Although he also spoke well of Yordan, in an interview Maddow once remembered his anger and astonishment at passing through England and discovering a Penguin edition of Man of the West for which he had not been compensated.

Yordan received sole credit for Johnny Guitar (1954) for Republic Pictures, which became a major cult film, although it is unclear how much Yordan actually contributed to the final script. Ben Maddow claimed to have written the entire Johnny Guitar screenplay, but recanted after seeing the picture years later. Roy Chanslor, the author of the original novel and a prolific screenwriter himself, also wrote a screenplay draft.

===End of Hollywood career===
In 1960, he wrote and produced Studs Lonigan (1960), although blacklisted writers Arnaud D'Usseau and Bernard Gordon did much of the actual writing. In February 1960, Yordan was announced as screenwriter for Bryna Productions' spectacle film Montezuma, though Dalton Trumbo, who had worked on several scripts for the independent film company, was later revealed as the actual writer.

In the late 1950s, Yordan got two scripts mixed up and delivered a Fox script to producer Milton Sperling at Warner Bros., dropping the Warners script off to Darryl F. Zanuck at Fox. As the writer was under contract to Fox, Zanuck threatened to blackball Yordan at all the major studios. In 1959 Sperling fired Yordan when the screenwriter delivered his script for The Rise and Fall of Legs Diamond (1960). Yordan's secretary claimed that she had written it. Confronted by Sperling, Yordan argued that she had taken down his words and been given a bonus for her work however he had admitted enough to warrant his dismissal from the project Sperling then hired a new writer. Yordan then did uncredited writing on Murder by Contract and The Lost Missile.
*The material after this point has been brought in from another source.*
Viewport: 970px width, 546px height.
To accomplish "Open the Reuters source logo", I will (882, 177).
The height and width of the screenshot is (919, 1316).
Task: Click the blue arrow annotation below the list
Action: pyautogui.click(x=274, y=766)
Columbia studio head Sam Briskin hired Yordan, provided he keep an office on the lot and that his authorship of any scripts would be guaranteed. However, Yordan allegedly continued to shuttle scripts around town and rarely appeared at Columbia. Caught violating the terms of his contract, Yordan was forced to return the $25,000 he had already been paid. He was barred from Columbia, as well as nearly every other studio in Hollywood.

===Europe===
Unable to work in Hollywood, Yordan found opportunity in Spain with independent producer Samuel L. Bronston. Yordan's association with Bronston began when he worked on the $10 million epic King of Kings (1961), directed by Nicholas Ray. Bronston engaged him to fix the script for the film and Yordan then hired Ray Bradbury to write the voice-over narration, used an anonymous Italian writer for the script. He retained sole writing credit on the finished film.

Yordan stayed with Bronston to write El Cid (1961) for Mann, although it is more likely the actual scripting was done by blacklistees Ben Barzman and Bernard Gordon. Yordan was also announced as writing a script for Bronston about the building of the Eiffel Tower.

Yordan was credited on The Day of the Triffids (1963) but he was a "front" for Bernard Gordon. He continued to work regularly for Bronston: 55 Days at Peking (1963), directed by Ray and Guy Green, with Yordan producing, contributing ideas and being a script front for Gordon (based on a story Yordan had developed for Jerry Wald); The Fall of the Roman Empire (1964), directed by Mann; and Circus World (1964), directed by Henry Hathaway (mostly written by Gordon).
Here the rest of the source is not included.